Copy the material verbatim, starting at its first line and ending at the line that contains "Viewport: 1238px width, 570px height. 246,198", with that line included.

───── Given information ─────

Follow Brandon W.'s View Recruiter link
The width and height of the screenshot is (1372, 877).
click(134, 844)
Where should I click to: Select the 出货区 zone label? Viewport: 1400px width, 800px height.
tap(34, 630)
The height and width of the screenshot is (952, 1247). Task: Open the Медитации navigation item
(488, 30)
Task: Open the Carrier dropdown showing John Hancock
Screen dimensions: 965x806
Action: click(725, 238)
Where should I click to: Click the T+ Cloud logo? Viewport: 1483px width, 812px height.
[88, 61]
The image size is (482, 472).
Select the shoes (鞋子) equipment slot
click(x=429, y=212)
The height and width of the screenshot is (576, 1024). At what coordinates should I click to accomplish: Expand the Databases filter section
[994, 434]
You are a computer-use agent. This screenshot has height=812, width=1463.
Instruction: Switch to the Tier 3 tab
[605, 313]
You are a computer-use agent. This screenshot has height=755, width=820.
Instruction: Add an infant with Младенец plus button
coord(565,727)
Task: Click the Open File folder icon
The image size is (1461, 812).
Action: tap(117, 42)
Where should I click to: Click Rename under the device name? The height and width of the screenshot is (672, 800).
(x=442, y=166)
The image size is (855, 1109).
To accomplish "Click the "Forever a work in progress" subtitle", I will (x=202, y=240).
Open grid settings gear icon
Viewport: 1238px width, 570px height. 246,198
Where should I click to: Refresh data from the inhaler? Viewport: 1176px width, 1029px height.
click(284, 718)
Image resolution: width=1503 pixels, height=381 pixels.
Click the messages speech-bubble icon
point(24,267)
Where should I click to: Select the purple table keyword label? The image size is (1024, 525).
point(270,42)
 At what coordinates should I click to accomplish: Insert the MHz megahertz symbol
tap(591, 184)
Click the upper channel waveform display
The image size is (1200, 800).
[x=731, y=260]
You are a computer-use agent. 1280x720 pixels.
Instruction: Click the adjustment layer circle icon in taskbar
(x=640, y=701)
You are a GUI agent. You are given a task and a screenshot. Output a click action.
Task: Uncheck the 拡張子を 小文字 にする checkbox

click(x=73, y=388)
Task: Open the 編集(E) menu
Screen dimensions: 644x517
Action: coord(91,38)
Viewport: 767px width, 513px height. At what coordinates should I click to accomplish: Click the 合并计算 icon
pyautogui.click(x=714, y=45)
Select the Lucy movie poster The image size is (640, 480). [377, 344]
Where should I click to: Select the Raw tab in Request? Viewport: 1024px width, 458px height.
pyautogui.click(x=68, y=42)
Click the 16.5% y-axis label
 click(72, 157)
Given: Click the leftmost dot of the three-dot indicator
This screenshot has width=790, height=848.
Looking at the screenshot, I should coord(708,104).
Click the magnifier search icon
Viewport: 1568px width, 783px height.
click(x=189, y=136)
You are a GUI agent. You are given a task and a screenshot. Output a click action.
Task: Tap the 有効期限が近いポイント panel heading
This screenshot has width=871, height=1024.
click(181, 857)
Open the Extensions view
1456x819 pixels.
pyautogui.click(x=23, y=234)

─────

Task solution
Follow Brandon W.'s View Recruiter link
The width and height of the screenshot is (1372, 877).
click(134, 844)
Where should I click to: Select the 出货区 zone label? Viewport: 1400px width, 800px height.
tap(34, 630)
The height and width of the screenshot is (952, 1247). Task: Open the Медитации navigation item
(488, 30)
Task: Open the Carrier dropdown showing John Hancock
Screen dimensions: 965x806
Action: click(725, 238)
Where should I click to: Click the T+ Cloud logo? Viewport: 1483px width, 812px height.
[88, 61]
The image size is (482, 472).
Select the shoes (鞋子) equipment slot
click(x=429, y=212)
The height and width of the screenshot is (576, 1024). At what coordinates should I click to accomplish: Expand the Databases filter section
[994, 434]
You are a computer-use agent. This screenshot has height=812, width=1463.
Instruction: Switch to the Tier 3 tab
[605, 313]
You are a computer-use agent. This screenshot has height=755, width=820.
Instruction: Add an infant with Младенец plus button
coord(565,727)
Task: Click the Open File folder icon
The image size is (1461, 812).
Action: tap(117, 42)
Where should I click to: Click Rename under the device name? The height and width of the screenshot is (672, 800).
(x=442, y=166)
The image size is (855, 1109).
To accomplish "Click the "Forever a work in progress" subtitle", I will (x=202, y=240).
Open grid settings gear icon
Viewport: 1238px width, 570px height. 246,198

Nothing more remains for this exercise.